◆ What is required: Recast the entries starting at the line containing "You are a computer-use agent." and ending at the line containing "(x=136, y=152)" as a two-column CSV with the headers text and answer. Give one row per entry, put each field in quotes with line breaks turned into spaces, and leave the pictures out.

··· Records for the exercise ···

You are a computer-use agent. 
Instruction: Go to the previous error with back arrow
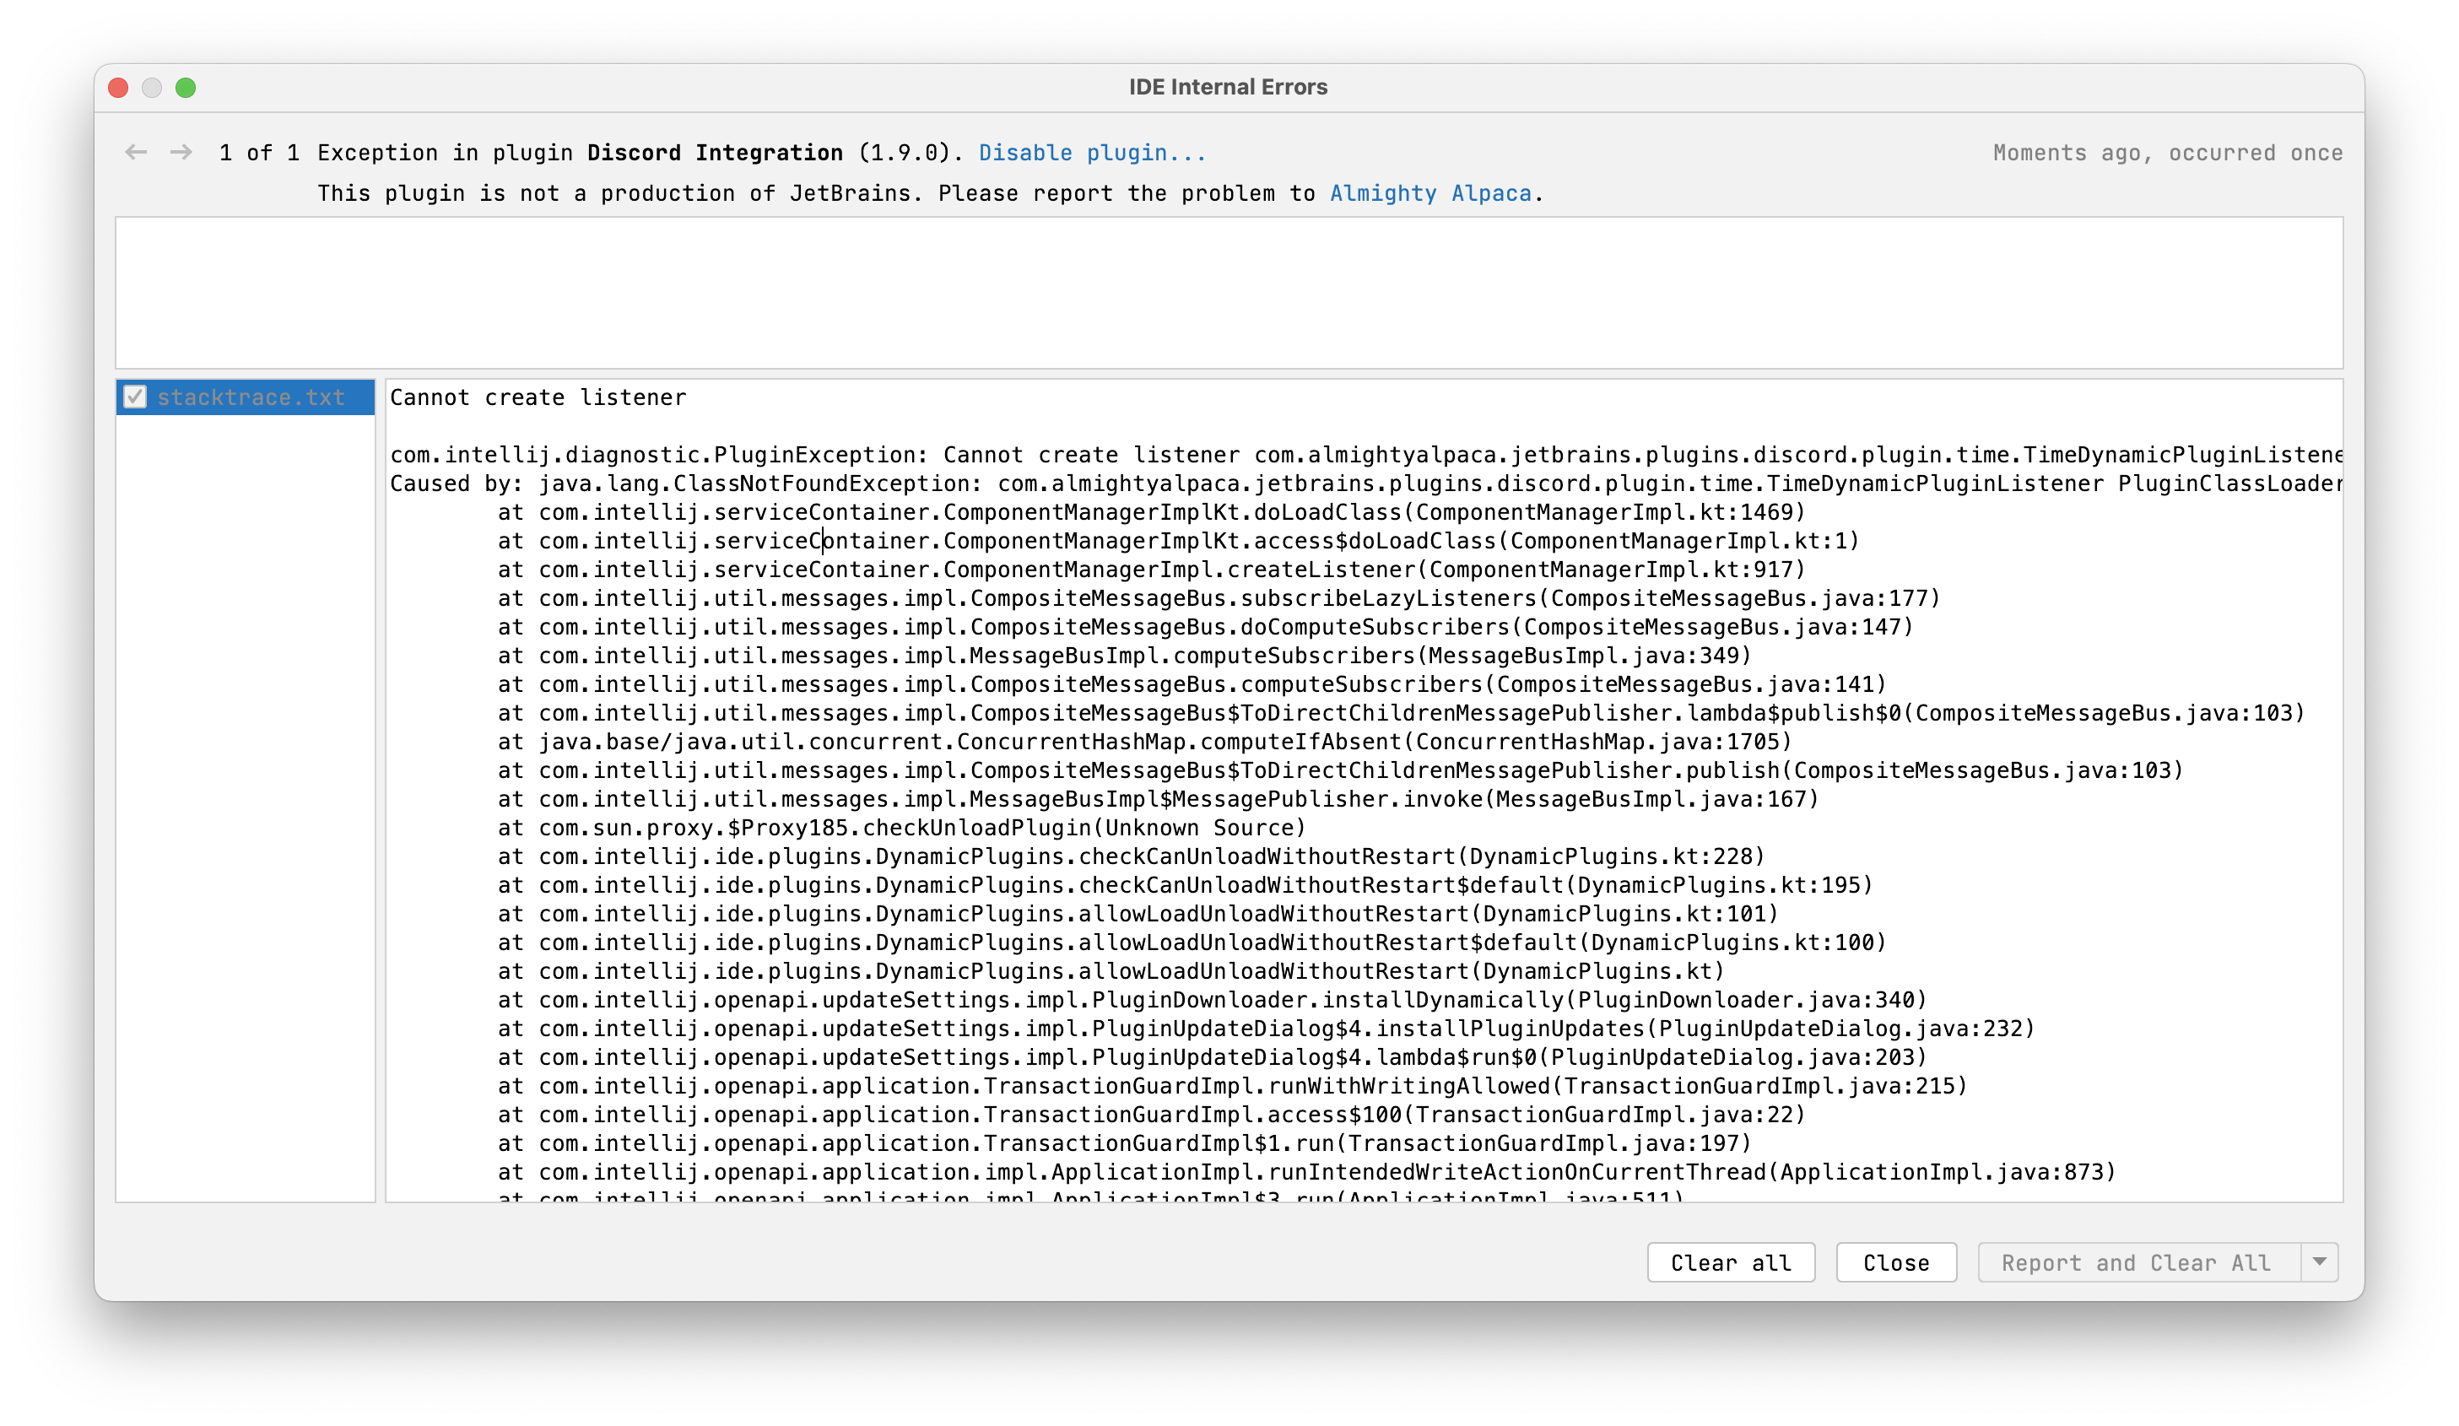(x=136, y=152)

···
··· Records for the exercise ···

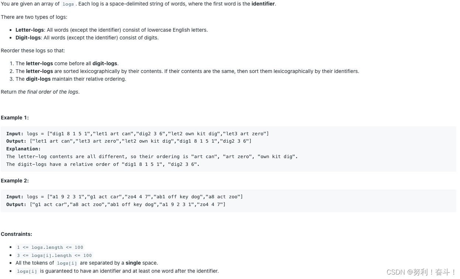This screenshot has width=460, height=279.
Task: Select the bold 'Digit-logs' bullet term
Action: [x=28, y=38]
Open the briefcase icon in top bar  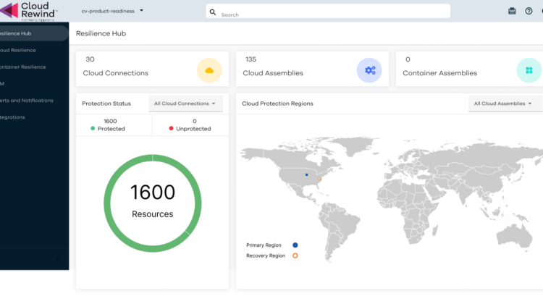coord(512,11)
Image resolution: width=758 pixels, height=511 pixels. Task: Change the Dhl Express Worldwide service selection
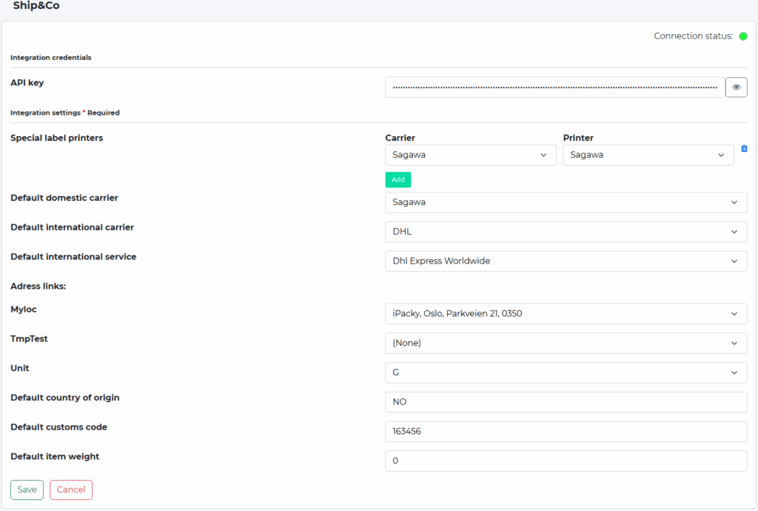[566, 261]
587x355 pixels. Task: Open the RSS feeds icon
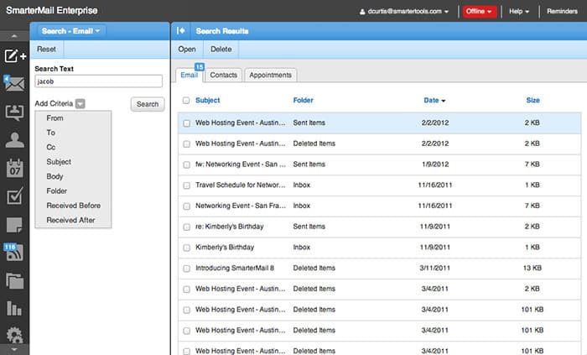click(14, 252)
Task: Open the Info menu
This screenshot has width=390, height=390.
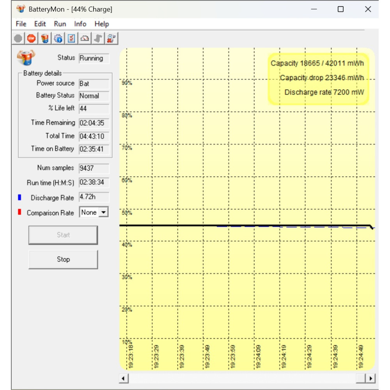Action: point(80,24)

···
··· Records for the exercise ···

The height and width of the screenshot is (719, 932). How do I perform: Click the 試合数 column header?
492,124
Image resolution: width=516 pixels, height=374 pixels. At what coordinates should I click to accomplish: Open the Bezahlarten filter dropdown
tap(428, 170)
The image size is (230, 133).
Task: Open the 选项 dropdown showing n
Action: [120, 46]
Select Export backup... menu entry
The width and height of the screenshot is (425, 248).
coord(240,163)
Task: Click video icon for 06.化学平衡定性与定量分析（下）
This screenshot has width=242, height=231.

···

◆ Answer to the task:
text,answer
"You are a computer-use agent. Instruction: Go to the previous error with back arrow","(x=136, y=152)"